STUDY QUESTIONS:
[1] In the exam text on decision support systems, what does the process management layer consist of?
[2] List the additional layers of the data warehouse architecture that the exam text on decision support systems names.
[3] Proceed with the exam text on decision support systems from the point where it stops.

GIVEN TEXT:
QUESTION THREE [15 MARKS]
a) Examine the basic Process Flow of a Genetic Algorithm as used in decision support systems (5 marks)


b) Describe the Data Warehouse Architecture for decision support system (5 marks)
The architecture consists of various interconnected elements:

Operational and external database layer – the source data for the DW
Information access layer – the tools the end user access to extract and analyze the data
Data access layer – the interface between the operational and information access layers
Metadata layer – the data directory or repository of metadata information
Additional layers are:
Process management layer – the scheduler or job controller
Application messaging layer – the “middleware” that transports information around the firm
Physical data warehouse layer – where the actual data used in the DSS are located
Data staging layer – all of the processes necessary to select, edit, summarize and load warehouse data
from the operational and external data bases
c) Discuss the Techniques Used in intelligent decision support systems to Mine the Data (5 marks)
Classification methods
The goal is to discover rules that define whether an item belongs to a particular subset or class of data.
For example, if we are trying to determine which households will respond to a direct mail campaign, we will want rules that
separate the “probables” from the not probables.
These IF-THEN rules often are portrayed in a tree-like structure.
Association Methods
These techniques search all transactions from a system for patterns of occurrence.

PROVIDED INFORMATION:
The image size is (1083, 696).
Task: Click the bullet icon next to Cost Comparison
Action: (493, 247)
---
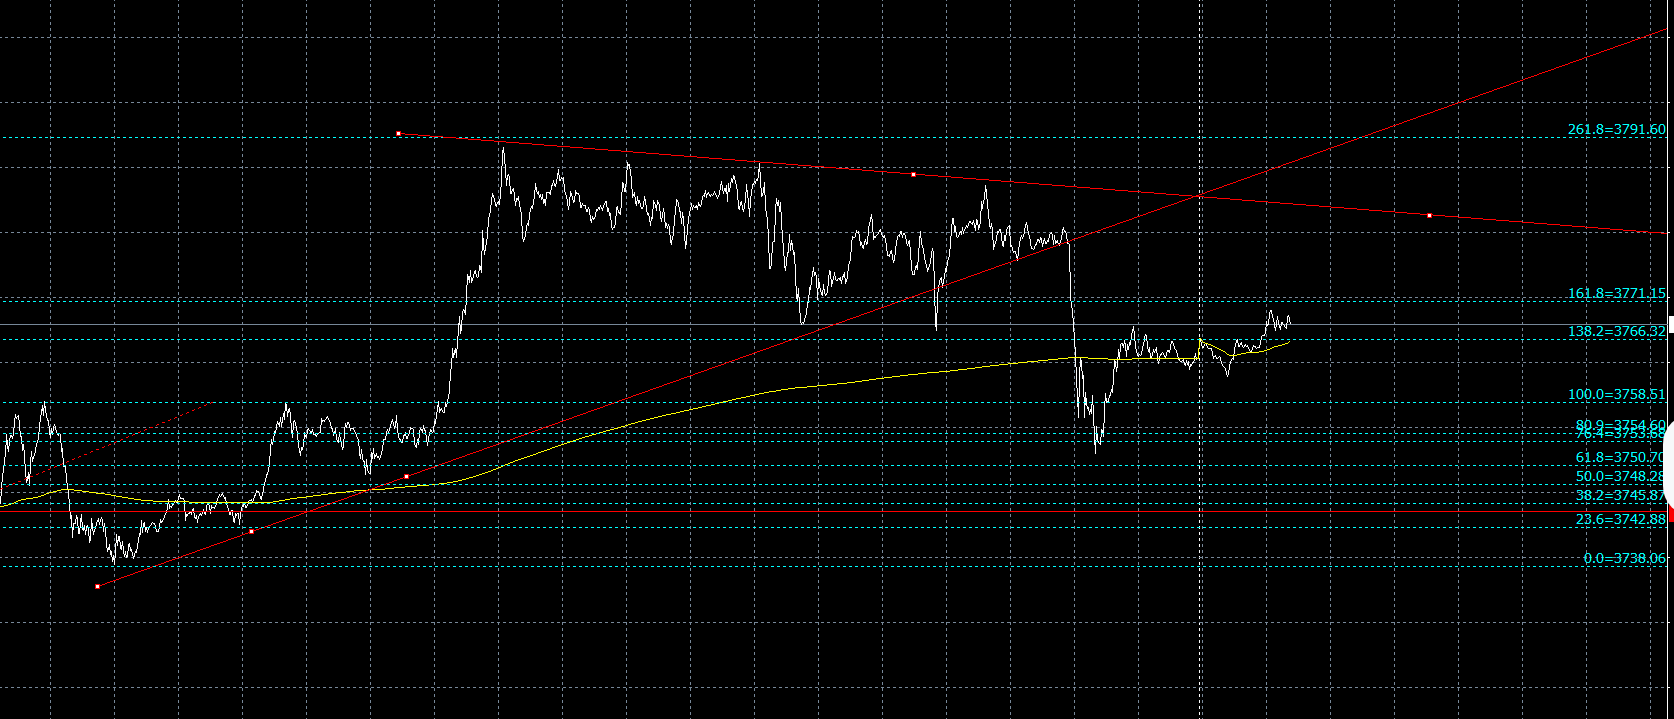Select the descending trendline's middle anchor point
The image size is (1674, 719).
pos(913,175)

TASK ANSWERS:
[1] The scheduler or job controller.

[2]
- Process management layer
- Application messaging layer
- Physical data warehouse layer
- Data staging layer

[3]
A common method is market basket analysis, in which the set of products purchased by thousands of consumers are
examined.
Results are then portrayed as percentages; for example, “30% of the people that buy steaks also buy charcoal”.
Sequencing Methods
These methods are applied to time series data in an attempt to find hidden trends.
If found, these can be useful predictors of future events.
For example, customer groups that tend to purchase products tied-in with hit movies would be targeted with promotional
campaigns timed to release dates.
Clustering Techniques
Clustering techniques attempt to create partitions in the data according to some distance metric.
The clusters formed are data grouped together simply by their similarity to their neighbors.
By examining the characteristics of each cluster, it may be possible to establish rules for classification.
QUESTION FOUR [15 MARKS]
a) Using a case of your own choice describe the phases you would go through in a decision-making process.
(5 marks)
a. Intelligence – collecting, organizing knowledge
alertness to occasions for decision
b. Design – identification, examination of possible courses of action
evaluation of expected outcomes for these
c. Choice – applies authority to make selection, in face of internal/external pressures
b) Discuss the common strategies that are used in guiding decision-making processing. (10 marks)
a. Optimizing: select the course of action with the highest payoff/utility
cost/benefit of all alternatives
costly to perform
can’t adequately measure utility
b. Satisficing: select the course of action “good enough” to meet minimal set of
requirements.
all alternatives not considered
limited time, effort, money to make decision
alternatives considered sequentially
c. Elimination-by-aspects: narrowing process, eliminating alternatives that fail with
respect to one aspect.
may eliminate one that is “overall” superior to others in all but a single aspect
d. Incrementalism: “muddling through” or “putting out fires”
successive comparison of alternatives to current course, to find ways of removing
shortcomings of present approach
e. Mixed scanning: scanning: search, collection, processing, evaluating, weighing of
information
degree varies with importance of decision
list the alternatives and reject those with “crippling objection”
continue until one alternative remains
** Knowledge is raw material, work in process and the finished good of decision making.